Slashdot Mirror


Much To Oracle's Chagrin, Pentagon Names Microsoft and Amazon as $10B JEDI Cloud Contract Finalists (techcrunch.com)

The Pentagon this week announced two finalists in the $10 billion, decade-long JEDI cloud contract process -- and Oracle was not one of them. From a report: In spite of lawsuits, official protests and even back-channel complaining to the president, the two finalists are Microsoft and Amazon. "After evaluating all of the proposals received, the Department of Defense has made a competitive range determination for the Joint Enterprise Defense Infrastructure Cloud request for proposals, in accordance with all applicable laws and regulations. The two companies within the competitive range will participate further in the procurement process," Elissa Smith, DoD spokesperson for Public Affairs Operations told TechCrunch.
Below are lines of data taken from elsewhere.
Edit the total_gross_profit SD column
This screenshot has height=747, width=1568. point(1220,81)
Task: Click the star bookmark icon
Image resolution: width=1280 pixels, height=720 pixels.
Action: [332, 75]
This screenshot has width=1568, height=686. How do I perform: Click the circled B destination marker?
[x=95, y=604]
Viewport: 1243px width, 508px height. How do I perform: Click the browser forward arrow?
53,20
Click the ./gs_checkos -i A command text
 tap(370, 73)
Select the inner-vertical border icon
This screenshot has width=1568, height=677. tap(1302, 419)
She added that those two finalists were in fact Microsoft and Amazon Web Services (AWS, the cloud computing arm of Amazon).

3 of 56 comments (clear)

  1. A good sign... by EndlessNameless · · Score: 4, Interesting

    At least the government is capable of making good decisions from time to time.

    Amazon and Microsoft are leaders in the cloud industry for a reason.

    I'd pity anyone who got stuck with Oracle's service.

    --

    ---
    According to the latest ruleset, this post should be modded as Vorpal Flamebait +5.
    1. Re:A good sign... by cayenne8 · · Score: 4, Interesting

      Why? I've worked with both AWS and Azure, and I'd personally pick Azure as the better service.

      Is this just some archaic "MS Bad" shit from the 1990s, or do you have actual facts?

      So far it is experience.

      First, in our case, it was bad choice to try to move a predominately RHEL system of systems to a MS platform. It just plain isn't as friendly to RHEL as we would like.

      If you are a MS shop, likely as not, you would do better in Azure.

      So far, in Azure, we've had them basically kick the power cord out from under a BUNCH of systems, even on different availability sets....black out, power down, too most of a morning to come back online.

      They fsck up in Azure. That's not supposed to happen.

      So far, they are not that responsive.

      I don't know as much about AWS, only the shortcomings of MS Azure so far.

      We came from a VMWare setup, where you could easily snapshot a VM and restore it if needed. This isn't quite as easy on Azure.

      And trying to get a VM custom rigged with the exact CPUs and RAM you need, is impossible, they have pre configured VMs, and you have to choose from them...can't dynamically add RAM or CPU...has to take a whole step up in VM configs they offer. If you need one with only more RAM, you are SOL....it comes with much more CPU too, and of course, much higher monthly $$$'s.

      I suppose if you are coming into Azure, with mostly MS windows servers, it would be easier. If you can buy preset items from their 'store' offerings, I supposed it is nice.

      But if you are predominately a RHEL outfit..if you depend on Oracle and not MSSQL...if you have a lot of custom apps and server configurations you are moving from a regular data center to Azure cloud, well, it is definitely PAINFUL.

      Oh...and often for unexplained reasons....their VMs get really SLOOOOOW...command line take a long time to react even.

      And they aren't really good at telling you when they are doing things to the hosts underneath you...and you can find problems with your servers that are hard to track down...till you can find out MS did something under the covers without telling you.

      Yeah..its painful.

      I've not used AWS yet...but I have to imagine in our case, it would have been a bit more friendly and easy to transition to.

      --
      Light travels faster than sound. This is why some people appear bright until you hear them speak.........
  2. I'm surprised... by Anonymous Coward · · Score: 0, Interesting

    As much as Trump hates Jeff Bezos, I am surprised that Amazon was even a contender.